This crate provides a implementation of Deepwalk [Perozzi, Al-Rfou, Skiena 2014].
To the run you need to provide a whitespace separated edgelist of a graph where the node ids are integers. See karate_netwrok.txt for an example.
The binary takes one arguments, a json file that contains paramter information.
deepwalk config.json
In config.json you must provide
- learning_rate: float - The starting point for the learning rate. This is decremented linearly with each iteration.
- vector_dim: usize - The dimensionality desired for the final output vectors.
- walk_length: usize - The length of the random walk taken for each node
- window_size: usize - The window size applied to the walk. Note nodes +-window_size are used (e.g. a window size of 2 give the two nodes before and 2 nodes after the target node as part of the window)
- num_iterations: usize - The number of iterations to run the algorithm for. Note we have not implemented early stopping at this time.
- input_file: string - The edge list file described above.
- perf_file: string - A file location to write the performance information to (iteration learning_rate error) for each iteration
- weight_file: string - A file location to write the final weights/vectors
- nthreads: usize - The number of threads to use for running the algorithm. If 0 or 1 is selected this will run single threaded
We have included an example run of the algorithm on the karate network included in this directory.
The configurations for this run can be found in karate_config.json. We have plotted the output weights along with the canonical communities.

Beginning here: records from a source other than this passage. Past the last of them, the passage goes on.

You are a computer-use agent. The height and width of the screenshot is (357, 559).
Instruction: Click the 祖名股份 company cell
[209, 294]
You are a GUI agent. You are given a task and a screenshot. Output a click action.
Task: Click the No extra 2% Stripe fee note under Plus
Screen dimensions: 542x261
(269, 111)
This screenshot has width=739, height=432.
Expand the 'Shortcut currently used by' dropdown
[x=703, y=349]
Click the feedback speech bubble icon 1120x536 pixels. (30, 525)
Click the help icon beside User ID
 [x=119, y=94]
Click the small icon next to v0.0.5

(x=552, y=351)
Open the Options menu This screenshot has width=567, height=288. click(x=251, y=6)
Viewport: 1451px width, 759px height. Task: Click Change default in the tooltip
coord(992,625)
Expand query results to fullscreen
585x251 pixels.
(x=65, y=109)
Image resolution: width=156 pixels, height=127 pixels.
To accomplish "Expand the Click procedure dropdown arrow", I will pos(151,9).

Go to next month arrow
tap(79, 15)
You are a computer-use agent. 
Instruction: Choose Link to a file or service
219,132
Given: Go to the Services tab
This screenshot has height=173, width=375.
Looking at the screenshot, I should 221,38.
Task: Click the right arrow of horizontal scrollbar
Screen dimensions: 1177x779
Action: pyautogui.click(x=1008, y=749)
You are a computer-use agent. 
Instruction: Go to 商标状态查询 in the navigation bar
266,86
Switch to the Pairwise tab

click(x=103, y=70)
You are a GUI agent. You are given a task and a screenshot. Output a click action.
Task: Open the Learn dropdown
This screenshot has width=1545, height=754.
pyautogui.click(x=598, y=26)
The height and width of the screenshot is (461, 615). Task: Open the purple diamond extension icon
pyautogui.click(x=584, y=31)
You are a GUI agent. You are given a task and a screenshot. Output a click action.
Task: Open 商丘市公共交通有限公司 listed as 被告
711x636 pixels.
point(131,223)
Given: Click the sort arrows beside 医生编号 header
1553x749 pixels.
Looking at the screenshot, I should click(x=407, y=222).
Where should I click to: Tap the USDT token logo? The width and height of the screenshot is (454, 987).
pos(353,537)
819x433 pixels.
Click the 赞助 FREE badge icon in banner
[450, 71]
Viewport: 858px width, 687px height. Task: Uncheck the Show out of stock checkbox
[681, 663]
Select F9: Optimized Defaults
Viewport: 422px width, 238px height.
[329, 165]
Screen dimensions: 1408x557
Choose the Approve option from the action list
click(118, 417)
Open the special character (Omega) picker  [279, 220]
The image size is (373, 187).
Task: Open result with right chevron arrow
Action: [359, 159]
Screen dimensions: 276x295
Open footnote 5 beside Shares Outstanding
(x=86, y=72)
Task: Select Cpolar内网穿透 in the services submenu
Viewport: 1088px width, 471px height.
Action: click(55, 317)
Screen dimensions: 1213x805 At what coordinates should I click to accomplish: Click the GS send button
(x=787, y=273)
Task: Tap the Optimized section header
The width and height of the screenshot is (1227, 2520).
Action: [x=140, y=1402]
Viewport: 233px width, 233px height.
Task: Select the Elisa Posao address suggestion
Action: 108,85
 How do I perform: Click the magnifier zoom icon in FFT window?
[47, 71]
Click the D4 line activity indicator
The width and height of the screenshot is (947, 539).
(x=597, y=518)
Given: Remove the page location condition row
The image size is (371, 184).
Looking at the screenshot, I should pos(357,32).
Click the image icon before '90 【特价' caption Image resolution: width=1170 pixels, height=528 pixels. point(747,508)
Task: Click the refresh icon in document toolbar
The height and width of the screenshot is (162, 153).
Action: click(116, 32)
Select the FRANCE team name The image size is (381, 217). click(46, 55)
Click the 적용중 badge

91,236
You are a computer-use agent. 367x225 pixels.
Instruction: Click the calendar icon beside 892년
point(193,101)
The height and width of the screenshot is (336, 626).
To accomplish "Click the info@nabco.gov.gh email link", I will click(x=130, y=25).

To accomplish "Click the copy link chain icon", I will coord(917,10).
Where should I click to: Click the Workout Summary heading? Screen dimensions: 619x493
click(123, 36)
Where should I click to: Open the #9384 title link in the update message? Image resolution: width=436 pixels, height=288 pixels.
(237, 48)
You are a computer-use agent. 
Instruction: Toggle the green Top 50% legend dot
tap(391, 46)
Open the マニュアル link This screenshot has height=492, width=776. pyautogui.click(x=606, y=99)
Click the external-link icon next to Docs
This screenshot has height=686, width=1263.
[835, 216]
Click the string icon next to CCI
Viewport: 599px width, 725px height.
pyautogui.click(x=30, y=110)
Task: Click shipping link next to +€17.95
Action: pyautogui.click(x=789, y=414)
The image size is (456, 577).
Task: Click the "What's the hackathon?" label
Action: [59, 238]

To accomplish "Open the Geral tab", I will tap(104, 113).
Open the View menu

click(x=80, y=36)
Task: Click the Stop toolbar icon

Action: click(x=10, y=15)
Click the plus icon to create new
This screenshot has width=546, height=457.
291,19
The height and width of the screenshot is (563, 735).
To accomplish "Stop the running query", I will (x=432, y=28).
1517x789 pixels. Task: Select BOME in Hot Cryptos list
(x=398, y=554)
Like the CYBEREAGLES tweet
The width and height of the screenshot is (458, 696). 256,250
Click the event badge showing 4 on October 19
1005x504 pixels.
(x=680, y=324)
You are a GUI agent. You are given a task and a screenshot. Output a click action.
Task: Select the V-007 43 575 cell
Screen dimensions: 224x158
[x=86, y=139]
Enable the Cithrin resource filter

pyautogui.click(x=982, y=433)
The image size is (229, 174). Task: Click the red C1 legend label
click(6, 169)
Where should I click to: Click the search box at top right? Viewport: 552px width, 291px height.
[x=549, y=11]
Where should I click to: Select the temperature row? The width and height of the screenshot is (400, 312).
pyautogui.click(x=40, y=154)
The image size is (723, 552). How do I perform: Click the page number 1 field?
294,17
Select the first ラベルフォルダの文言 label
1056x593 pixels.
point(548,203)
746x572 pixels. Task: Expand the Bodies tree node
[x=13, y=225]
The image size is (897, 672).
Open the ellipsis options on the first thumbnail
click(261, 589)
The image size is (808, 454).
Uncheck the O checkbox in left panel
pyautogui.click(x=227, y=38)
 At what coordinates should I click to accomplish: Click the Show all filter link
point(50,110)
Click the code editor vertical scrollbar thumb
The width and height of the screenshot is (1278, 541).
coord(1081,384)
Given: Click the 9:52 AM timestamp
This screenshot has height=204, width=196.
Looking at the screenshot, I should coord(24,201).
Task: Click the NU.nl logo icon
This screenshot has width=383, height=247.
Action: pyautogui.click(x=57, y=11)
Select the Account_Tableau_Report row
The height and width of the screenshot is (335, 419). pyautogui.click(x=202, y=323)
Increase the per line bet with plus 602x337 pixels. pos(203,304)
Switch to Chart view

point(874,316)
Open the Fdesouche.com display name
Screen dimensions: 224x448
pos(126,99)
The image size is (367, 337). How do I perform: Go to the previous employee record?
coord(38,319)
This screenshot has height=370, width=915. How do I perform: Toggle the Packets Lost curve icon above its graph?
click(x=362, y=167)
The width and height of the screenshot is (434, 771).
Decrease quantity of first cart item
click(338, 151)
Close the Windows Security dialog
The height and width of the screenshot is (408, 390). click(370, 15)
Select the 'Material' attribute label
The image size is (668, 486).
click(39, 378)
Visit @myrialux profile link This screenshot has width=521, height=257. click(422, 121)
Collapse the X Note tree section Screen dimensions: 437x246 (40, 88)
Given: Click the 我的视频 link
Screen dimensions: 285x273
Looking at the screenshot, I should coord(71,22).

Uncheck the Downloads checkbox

We observed similar results to what Perozzi, et.al saw in their runs on the Karate network. Communities were moved into similar posotions in the 2d space of the weight matrix.
Perozzi, et. al. suggested a configuration of walk_length = 40 and window_size = 10 as a good initial values. We have use this for our karate example. Interesting to note is that while the error does not converge and actually remains flat during training we still observe the separation of nodes into their canonical communities.
During other experiments where we have used deepwalk as an input into classification tasks on much larger graphs (deezer) we have seen improvement of the classifiers over random despite the error on the deepwalk not converging.
For this reason we suggest any evaluation of deepwalk parameters be done within the context of the final classificaiton or other use case.